### Provided data
★ ★ ★ ★

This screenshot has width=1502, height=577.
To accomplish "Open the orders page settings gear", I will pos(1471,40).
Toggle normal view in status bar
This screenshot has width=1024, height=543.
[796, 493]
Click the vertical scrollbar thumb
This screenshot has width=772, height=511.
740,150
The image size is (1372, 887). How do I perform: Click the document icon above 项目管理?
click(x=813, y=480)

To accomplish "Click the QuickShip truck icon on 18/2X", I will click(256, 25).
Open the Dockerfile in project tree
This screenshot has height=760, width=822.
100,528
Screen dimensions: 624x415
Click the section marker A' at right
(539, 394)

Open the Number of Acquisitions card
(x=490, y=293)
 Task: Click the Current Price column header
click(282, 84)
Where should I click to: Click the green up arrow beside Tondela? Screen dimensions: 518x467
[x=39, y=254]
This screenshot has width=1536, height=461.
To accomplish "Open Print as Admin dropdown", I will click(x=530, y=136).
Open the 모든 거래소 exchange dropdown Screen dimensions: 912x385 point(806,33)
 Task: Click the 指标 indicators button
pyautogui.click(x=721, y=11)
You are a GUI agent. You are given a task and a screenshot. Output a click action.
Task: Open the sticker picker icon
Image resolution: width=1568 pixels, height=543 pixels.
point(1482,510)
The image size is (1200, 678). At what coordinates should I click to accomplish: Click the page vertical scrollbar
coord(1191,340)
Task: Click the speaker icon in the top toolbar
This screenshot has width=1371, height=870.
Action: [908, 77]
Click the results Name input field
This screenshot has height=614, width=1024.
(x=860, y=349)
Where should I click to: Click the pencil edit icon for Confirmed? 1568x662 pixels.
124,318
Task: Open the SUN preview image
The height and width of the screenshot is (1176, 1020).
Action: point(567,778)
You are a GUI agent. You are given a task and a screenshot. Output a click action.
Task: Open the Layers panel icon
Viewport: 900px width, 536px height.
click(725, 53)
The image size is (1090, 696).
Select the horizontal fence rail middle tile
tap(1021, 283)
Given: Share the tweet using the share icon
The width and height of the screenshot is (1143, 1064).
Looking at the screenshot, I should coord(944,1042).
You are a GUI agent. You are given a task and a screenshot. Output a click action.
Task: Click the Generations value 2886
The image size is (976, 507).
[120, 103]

★ ★ ★ ★

Reproduce all the data word for word.

### Solution to this problem
This screenshot has width=1502, height=577.
To accomplish "Open the orders page settings gear", I will pos(1471,40).
Toggle normal view in status bar
This screenshot has width=1024, height=543.
[796, 493]
Click the vertical scrollbar thumb
This screenshot has width=772, height=511.
740,150
The image size is (1372, 887). How do I perform: Click the document icon above 项目管理?
click(x=813, y=480)

To accomplish "Click the QuickShip truck icon on 18/2X", I will click(256, 25).
Open the Dockerfile in project tree
This screenshot has height=760, width=822.
100,528
Screen dimensions: 624x415
Click the section marker A' at right
(539, 394)

Open the Number of Acquisitions card
(x=490, y=293)
 Task: Click the Current Price column header
click(282, 84)
Where should I click to: Click the green up arrow beside Tondela? Screen dimensions: 518x467
[x=39, y=254]
This screenshot has width=1536, height=461.
To accomplish "Open Print as Admin dropdown", I will click(x=530, y=136).
Open the 모든 거래소 exchange dropdown Screen dimensions: 912x385 point(806,33)
 Task: Click the 指标 indicators button
pyautogui.click(x=721, y=11)
You are a GUI agent. You are given a task and a screenshot. Output a click action.
Task: Open the sticker picker icon
Image resolution: width=1568 pixels, height=543 pixels.
point(1482,510)
The image size is (1200, 678). At what coordinates should I click to accomplish: Click the page vertical scrollbar
coord(1191,340)
Task: Click the speaker icon in the top toolbar
This screenshot has width=1371, height=870.
Action: [908, 77]
Click the results Name input field
This screenshot has height=614, width=1024.
(x=860, y=349)
Where should I click to: Click the pencil edit icon for Confirmed? 1568x662 pixels.
124,318
Task: Open the SUN preview image
The height and width of the screenshot is (1176, 1020).
Action: point(567,778)
You are a GUI agent. You are given a task and a screenshot. Output a click action.
Task: Open the Layers panel icon
Viewport: 900px width, 536px height.
click(725, 53)
The image size is (1090, 696).
Select the horizontal fence rail middle tile
tap(1021, 283)
Given: Share the tweet using the share icon
The width and height of the screenshot is (1143, 1064).
Looking at the screenshot, I should coord(944,1042).
You are a GUI agent. You are given a task and a screenshot. Output a click action.
Task: Click the Generations value 2886
The image size is (976, 507).
[120, 103]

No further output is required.